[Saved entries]
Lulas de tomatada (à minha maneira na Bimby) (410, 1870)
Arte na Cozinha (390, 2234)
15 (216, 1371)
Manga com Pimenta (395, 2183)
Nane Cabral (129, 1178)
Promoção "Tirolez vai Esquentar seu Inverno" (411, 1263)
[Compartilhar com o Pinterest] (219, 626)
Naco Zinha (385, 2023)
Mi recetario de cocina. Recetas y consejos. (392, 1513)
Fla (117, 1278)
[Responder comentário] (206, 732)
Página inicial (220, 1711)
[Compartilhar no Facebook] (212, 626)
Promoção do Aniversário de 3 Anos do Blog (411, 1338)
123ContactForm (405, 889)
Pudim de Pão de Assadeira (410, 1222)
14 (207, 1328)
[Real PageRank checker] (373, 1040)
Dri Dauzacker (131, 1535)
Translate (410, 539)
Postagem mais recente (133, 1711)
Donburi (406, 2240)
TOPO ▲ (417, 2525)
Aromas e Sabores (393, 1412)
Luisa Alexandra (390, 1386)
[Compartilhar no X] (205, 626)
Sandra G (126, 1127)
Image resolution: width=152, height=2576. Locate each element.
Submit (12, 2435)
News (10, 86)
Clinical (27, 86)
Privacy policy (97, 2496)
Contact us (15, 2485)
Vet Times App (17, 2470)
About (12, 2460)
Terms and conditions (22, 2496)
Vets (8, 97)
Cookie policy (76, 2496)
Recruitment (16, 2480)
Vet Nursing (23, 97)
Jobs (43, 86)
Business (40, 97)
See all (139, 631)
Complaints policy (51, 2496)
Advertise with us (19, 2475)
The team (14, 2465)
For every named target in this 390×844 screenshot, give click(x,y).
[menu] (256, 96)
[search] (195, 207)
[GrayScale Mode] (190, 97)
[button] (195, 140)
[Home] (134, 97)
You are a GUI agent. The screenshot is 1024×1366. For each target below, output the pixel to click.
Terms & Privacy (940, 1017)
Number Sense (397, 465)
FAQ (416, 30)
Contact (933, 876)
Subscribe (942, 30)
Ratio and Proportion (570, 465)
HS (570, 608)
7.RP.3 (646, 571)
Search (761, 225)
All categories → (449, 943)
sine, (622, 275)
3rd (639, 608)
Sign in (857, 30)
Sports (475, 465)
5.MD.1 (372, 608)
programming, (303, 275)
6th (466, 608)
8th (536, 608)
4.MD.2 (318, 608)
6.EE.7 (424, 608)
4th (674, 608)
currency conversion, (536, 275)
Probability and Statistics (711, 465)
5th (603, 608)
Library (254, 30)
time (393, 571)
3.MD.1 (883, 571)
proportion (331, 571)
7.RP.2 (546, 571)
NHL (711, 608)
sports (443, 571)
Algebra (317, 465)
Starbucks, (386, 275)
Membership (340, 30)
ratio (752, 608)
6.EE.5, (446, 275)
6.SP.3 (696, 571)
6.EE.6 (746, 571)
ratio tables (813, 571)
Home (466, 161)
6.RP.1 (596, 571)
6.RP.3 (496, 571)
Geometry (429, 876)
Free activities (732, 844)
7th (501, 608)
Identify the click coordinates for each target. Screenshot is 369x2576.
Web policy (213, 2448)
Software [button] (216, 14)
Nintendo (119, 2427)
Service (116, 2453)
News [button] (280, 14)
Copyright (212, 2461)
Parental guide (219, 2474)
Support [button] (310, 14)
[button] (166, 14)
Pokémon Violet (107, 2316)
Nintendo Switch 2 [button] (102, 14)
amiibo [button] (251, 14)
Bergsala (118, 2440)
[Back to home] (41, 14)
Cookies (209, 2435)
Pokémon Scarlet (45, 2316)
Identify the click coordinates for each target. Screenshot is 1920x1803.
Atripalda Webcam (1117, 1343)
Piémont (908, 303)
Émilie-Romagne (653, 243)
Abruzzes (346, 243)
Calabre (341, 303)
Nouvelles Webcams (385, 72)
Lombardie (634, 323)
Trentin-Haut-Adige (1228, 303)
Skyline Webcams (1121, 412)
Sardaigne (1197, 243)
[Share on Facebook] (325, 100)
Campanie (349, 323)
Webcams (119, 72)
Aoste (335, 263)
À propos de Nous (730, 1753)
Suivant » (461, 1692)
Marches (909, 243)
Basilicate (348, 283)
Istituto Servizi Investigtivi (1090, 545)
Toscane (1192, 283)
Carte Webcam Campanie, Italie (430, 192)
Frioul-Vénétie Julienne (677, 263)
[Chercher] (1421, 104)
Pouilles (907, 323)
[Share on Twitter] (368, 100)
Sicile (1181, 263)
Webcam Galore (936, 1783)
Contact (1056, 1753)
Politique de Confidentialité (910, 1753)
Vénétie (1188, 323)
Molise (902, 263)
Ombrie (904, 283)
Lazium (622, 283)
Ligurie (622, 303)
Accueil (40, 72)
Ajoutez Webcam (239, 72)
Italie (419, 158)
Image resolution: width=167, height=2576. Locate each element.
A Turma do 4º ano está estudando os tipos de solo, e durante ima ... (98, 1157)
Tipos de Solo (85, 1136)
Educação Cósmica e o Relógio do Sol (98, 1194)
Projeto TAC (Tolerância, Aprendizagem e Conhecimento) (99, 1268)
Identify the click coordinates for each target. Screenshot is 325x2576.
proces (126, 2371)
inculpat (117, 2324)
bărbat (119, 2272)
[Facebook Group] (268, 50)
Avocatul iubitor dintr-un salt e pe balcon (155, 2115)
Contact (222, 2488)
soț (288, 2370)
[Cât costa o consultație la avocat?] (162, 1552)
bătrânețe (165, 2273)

▶ [Exercise]
Beginning with the opening line above, retype the records exactly through the line with "Página inicial (220, 1711)", both ends included.

▶ [Final answer]
Lulas de tomatada (à minha maneira na Bimby) (410, 1870)
Arte na Cozinha (390, 2234)
15 (216, 1371)
Manga com Pimenta (395, 2183)
Nane Cabral (129, 1178)
Promoção "Tirolez vai Esquentar seu Inverno" (411, 1263)
[Compartilhar com o Pinterest] (219, 626)
Naco Zinha (385, 2023)
Mi recetario de cocina. Recetas y consejos. (392, 1513)
Fla (117, 1278)
[Responder comentário] (206, 732)
Página inicial (220, 1711)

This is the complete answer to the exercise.